Cuatro y final: La fiesta de los tiburones

Madrugada del 24 de diciembre del año 2015, en la Iglesia Parroquial Mayor, el último monje franciscano de Remedios predicó el sermón de la Misa de Gallo bajo el ruido de miles de voladores. «Hasta que las fiestas no vuelvan a ser como cuando Fray Quiñones, persistirá su crisis». Las palabras caían sobre una muchedumbre de católicos y alcoholizados visitantes de miles de pueblos cubanos y del mundo. Afuera, la parranda había muerto. La carroza del Carmen no saldría, estaba tirada en trozos en un lado de la plaza, el trabajo del mismo barrio no se terminó ni llegó a encender. San Salvador sacó horas después su carroza alumbrada con antorchas, pues no funcionaba. Un solo barrio lanzaría voladores sin ton ni son, sin que el ritmo original de las fiestas marcara el reloj de una tradición, en un año que además conmemoraba el aniversario 500 de la fundación de la villa. No importó que en 2014 la Comisión Nacional subrayara a las fiestas, dándoles el calificativo de «Patrimonio Cultural de la Nación», no interesó el cúmulo de observaciones hechas por los comisionados, quienes mostraban su interés por llevar las fiestas ante la UNESCO, organización de las Naciones Unidas que tiene la poder de declarar a un fenómeno como Patrimonio de la Humanidad.

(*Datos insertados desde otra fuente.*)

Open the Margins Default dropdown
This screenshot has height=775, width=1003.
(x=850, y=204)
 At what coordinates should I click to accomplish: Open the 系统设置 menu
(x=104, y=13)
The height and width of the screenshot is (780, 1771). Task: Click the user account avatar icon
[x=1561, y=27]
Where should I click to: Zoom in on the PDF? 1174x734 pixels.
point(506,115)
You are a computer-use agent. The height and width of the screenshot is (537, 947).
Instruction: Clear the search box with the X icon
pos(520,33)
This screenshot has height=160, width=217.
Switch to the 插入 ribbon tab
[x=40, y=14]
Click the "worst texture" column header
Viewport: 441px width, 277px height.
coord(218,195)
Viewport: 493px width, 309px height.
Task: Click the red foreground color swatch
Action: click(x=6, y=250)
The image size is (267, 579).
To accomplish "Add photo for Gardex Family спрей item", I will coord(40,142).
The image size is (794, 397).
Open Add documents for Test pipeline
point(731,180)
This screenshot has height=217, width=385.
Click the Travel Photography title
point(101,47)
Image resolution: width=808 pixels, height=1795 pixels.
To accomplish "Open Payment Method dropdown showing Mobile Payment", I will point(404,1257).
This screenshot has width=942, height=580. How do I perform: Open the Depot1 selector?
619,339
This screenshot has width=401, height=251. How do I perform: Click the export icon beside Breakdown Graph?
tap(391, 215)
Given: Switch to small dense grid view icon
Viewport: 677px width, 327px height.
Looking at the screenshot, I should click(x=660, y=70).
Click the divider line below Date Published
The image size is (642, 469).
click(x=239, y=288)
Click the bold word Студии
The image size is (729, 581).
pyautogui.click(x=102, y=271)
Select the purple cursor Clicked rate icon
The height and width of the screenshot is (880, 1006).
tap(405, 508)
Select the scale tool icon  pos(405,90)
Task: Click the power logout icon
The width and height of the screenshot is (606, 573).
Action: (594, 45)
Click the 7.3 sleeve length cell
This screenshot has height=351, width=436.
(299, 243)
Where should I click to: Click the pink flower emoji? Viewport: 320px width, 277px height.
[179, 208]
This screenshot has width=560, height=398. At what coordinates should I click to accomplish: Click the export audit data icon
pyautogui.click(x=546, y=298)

¿Qué había pasado desde el 1994, año de la apoteosis de la forma con el trabajo de plaza Génesis? El Estado y su período especial no pudieron sufragar las costosas moles parranderas, que a partir de entonces quedaron en manos de otros que vieron en las parrandas el negocio, la picardía, la bufonesca forma de ser. De un plumazo se borraron las elecciones democráticas de directivas de barrios y se formularon lobbies que impulsaban a este o aquel, pues era el que repartiría la mejor parte. En pocos años sucedió el desastre, la fiesta de los tiburones sustituyó al sueño del artista, se escogían no los mejores trabajos de plaza, no las carrozas más atrevidas, sino la fórmula más simple (la que permita cumplir). Lo que antes era el rejuego de tres elementos dialogantes, se diluyó en el humo del fuego, verdadera fuente de lucro ya que resulta imposible de controlar y cuantificar.

 
La lucha por hacer muy poco o nada y llevarse la tajada del león, llevó al Carmen a claudicar en su área de la carroza, mientras San Salvador hacía lo mismo en el trabajo de plaza. Los sansarices, para colmo de males, abolieron el concurso de proyectos y se casaron con un solo diseñador, quien, amén de aciertos, impuso un discurso que excluyó la diversidad del otro y simplificó estructural y temáticamente el área de la carroza. La expresión más clara serían esas estructuras rodantes, compuestas de una escalera y un respaldo de luces, donde se colocaban los figurantes con los vestuarios temáticos. Variaban los personajes (un año eran chinos, otro franceses), pero la carroza era la misma. El cántico del cisne era el silencio de la reja parrandera, los repiques espontáneos, gratuitos, que amenizaban los domingos aledaños a diciembre, dejaron de existir y las polkas o no se tocaban o se tocaban mal durante el día de las fiestas (incluso el dinero magro de los músicos ha sido robado descaradamente).

 
Epílogo: La intervención del Estado

Diciembre del 2017, las luchas entre facciosos del barrio San Salvador ameritó la intervención de las autoridades políticas y culturales. Luego de que la directiva en el poder se fraccionara y una parte saboteara la gestión de la otra, el barrio se vio sin jefes y sin nave de trabajo por los efectos del inmenso huracán Irma, que golpeó a Remedios siendo un categoría 4. Tres o cuatro arriesgados quisieron aún ser sansarices y asumir la dirección del barrio.

 
La directiva del barrio de El Carmen, facciosa, llevó a cabo una maniobra que sabotearía las parrandas. En cada pirotécnica de Cuba existe la orden expresa de no venderle voladores a los bisoños sansarices. El acto pudiera encerrar una apariencia «patriota» de parte de los guerreros carmelitas, pero lo cierto es que busca retrotraer al desastre a la directiva sansarí. Esta insensatez se comete en el año en que las fiestas serán llevadas de forma definitiva ante la UNESCO, para ser declaradas Patrimonio de la Humanidad.

 
En tanto, en el pueblo desengañado, crece la sensación de que las parrandas ya no le pertenecen, de que son un escamoteo.

La fracción en San Salvador y la posición de la vieja directiva carmelita, en un contexto de crisis de la creatividad de las fiestas, han llevado al actor popular a la enajenación de las mismas. El artista, motor y pieza esencial, resulta un estorbo. Roaidi Cartaya Carvajal, experimentado diseñador de carrozas y graduado en Artes Plásticas por el ISA, fue expulsado por segundo año consecutivo de la nave de trabajo del barrio del Carmen, todo por voluntad expresa y absoluta del presidente de dicho barrio, que ni ostenta una acreditación como artista de la academia, ni exhibe una obra artesanal articulada.

 
El silencio de las rejas es el silencio de la prensa, del pueblo y el país ante la muerte de las fiestas populares de mayor trascendencia y belleza de la cultura cubana. Ojalá y los riesgos del decir no traigan los truenos del mal decir. Quiera la fortuna que el trabajo de plaza vuelva a la apoteosis de la forma y la carroza al lujoso contenido.